Researchers from the University of California San Diego in the US pooled data from two clinical trials with 3,325 combined participants and a prospective study involving 1,713 participants to examine the association between risk of female breast cancer and a broad range of serum 25-hydroxyvitamin D (25(OH)D) concentrations, which was chosen as the marker because it is the main form of vitamin D in blood. All women were age 55 or older. The average age was 63. Data were collected between 2002 and 2017. Participants were free of cancer at enrollment and were followed for a mean period of four years. Vitamin D levels in blood were measured during study visits.

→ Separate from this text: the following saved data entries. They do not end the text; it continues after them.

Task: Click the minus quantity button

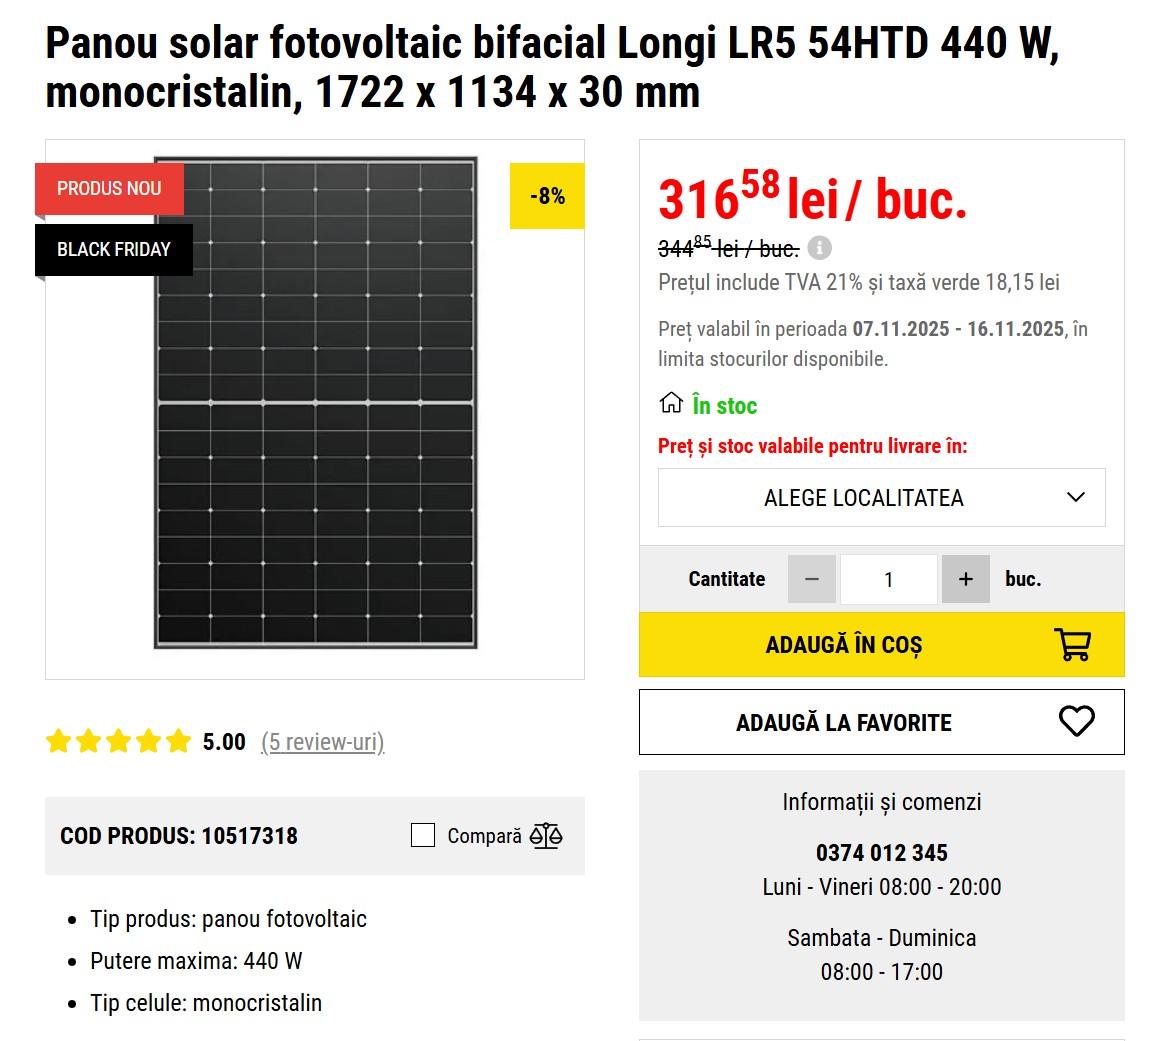Action: (x=812, y=579)
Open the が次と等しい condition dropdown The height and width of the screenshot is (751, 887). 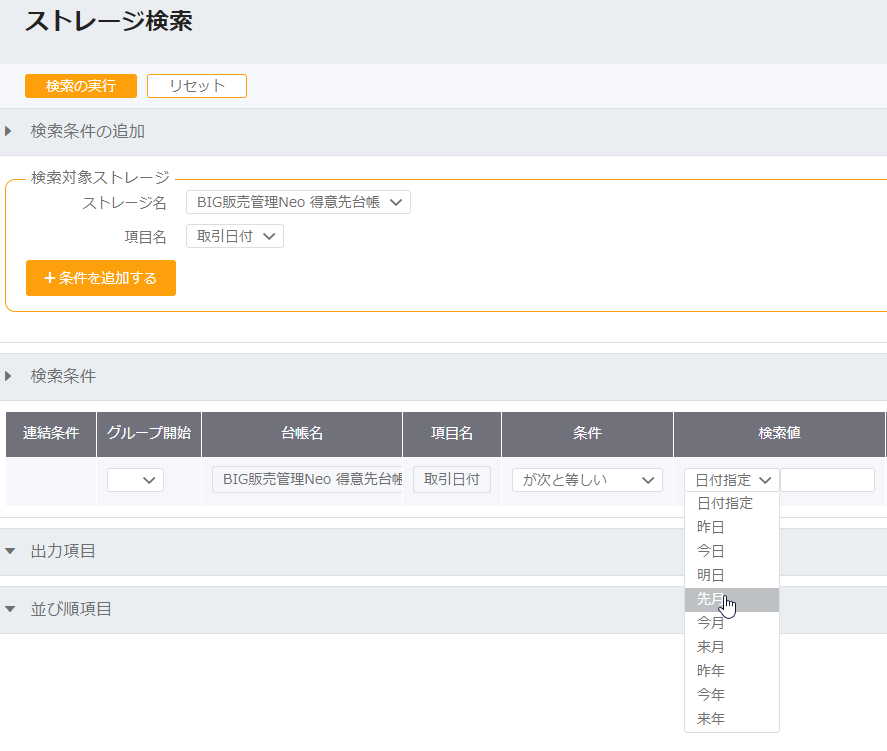coord(587,480)
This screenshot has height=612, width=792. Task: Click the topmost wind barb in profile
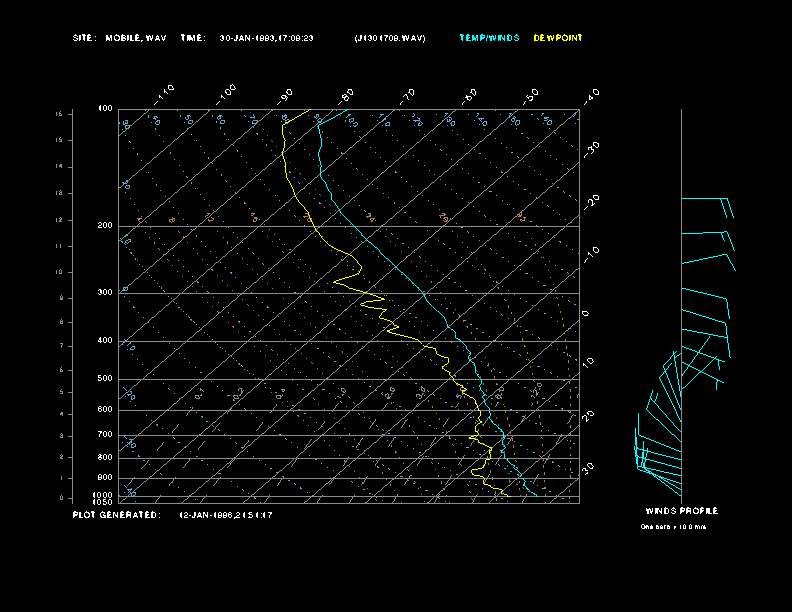pyautogui.click(x=707, y=200)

Over the course of the combined studies, 77 new cases of breast cancer were diagnosed for an age-adjusted incidence rate of 512 cases per 100,000 person-years. Researchers identified the minimum healthy level of 25(OH)D in blood plasma to be 60 nanograms per millilitre (ng/ml), substantially higher than the 20 ng/ml recommended in 2010 by the National Academy of Medicine, a US health advisory group.
"We found that participants with blood levels of 25(OH)D that were above 60 ng/ml had one-fifth the risk of breast cancer compared to those with less than 20 ng/ml," said Cedric F Garland, a professor at the UC San Diego.
Risk of cancer appeared to decline with greater levels of serum vitamin D. Garland, who has previously studied connections between serum vitamin D levels and several types of cancer, said the study builds upon previous research linking vitamin D deficiency to a higher risk of breast cancer.
"This study was limited to postmenopausal breast cancer. Further research is needed on whether high 25(OH)D levels might prevent premenopausal breast cancer," Garland said.